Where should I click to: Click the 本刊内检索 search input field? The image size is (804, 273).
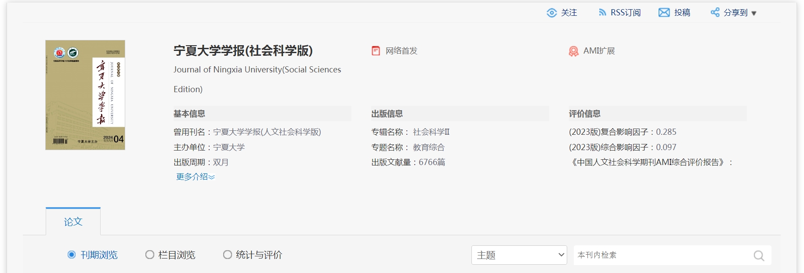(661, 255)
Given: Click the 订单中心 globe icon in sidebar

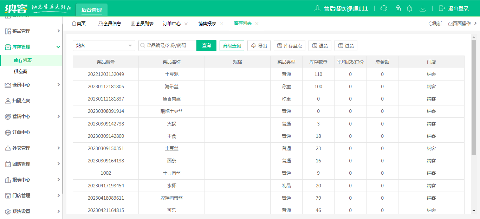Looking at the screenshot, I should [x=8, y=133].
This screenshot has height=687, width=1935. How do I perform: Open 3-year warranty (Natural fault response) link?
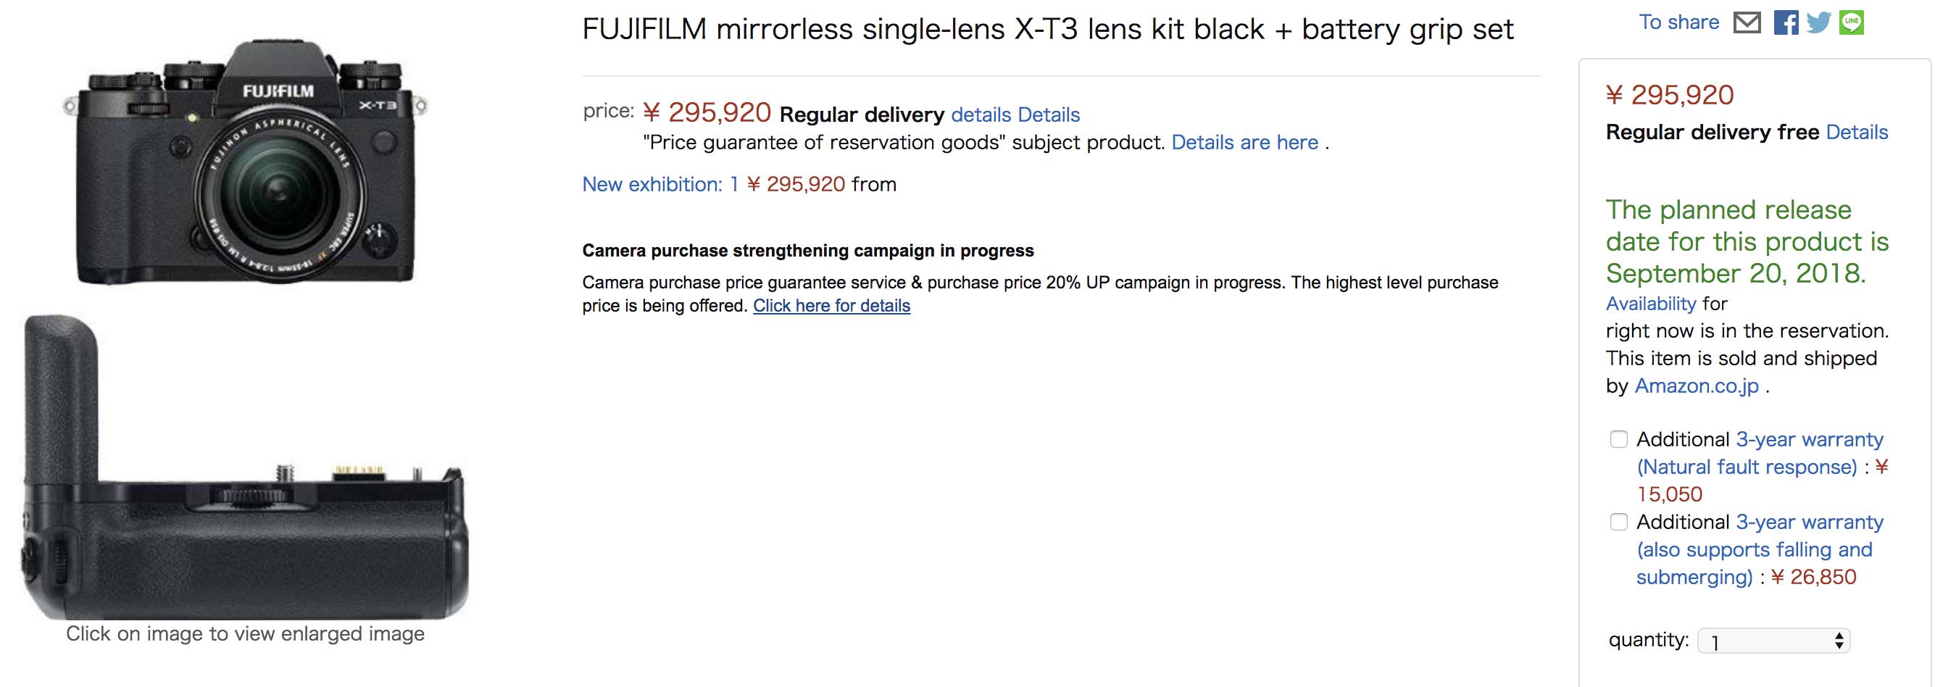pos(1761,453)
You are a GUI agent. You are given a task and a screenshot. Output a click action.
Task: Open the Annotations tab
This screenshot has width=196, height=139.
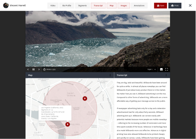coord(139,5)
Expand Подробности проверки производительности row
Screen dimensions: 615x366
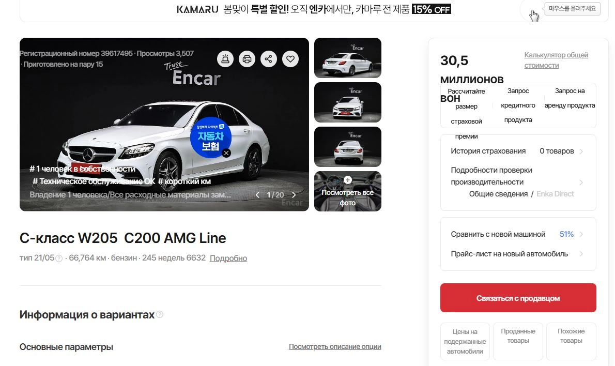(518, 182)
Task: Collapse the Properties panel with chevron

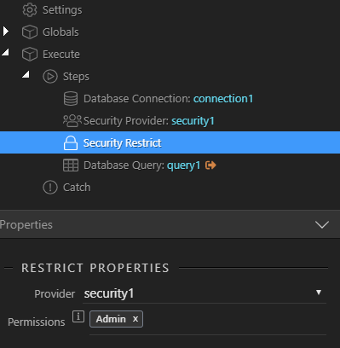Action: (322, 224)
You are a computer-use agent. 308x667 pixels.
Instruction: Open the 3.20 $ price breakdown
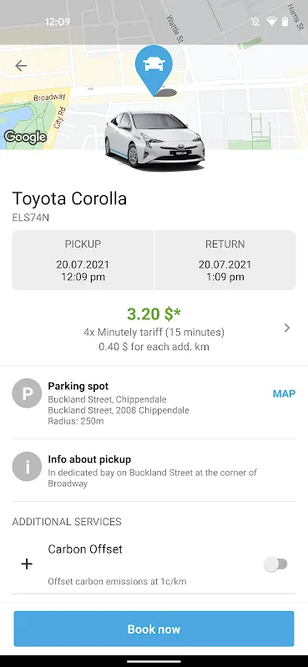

----

_What is needed_
The lines to copy are those above that contain the string "agent".

_Exercise answer_
You are a GUI agent. You are given a task and a screenshot. Output a click action.
You are a computer-use agent. 308x667 pixels.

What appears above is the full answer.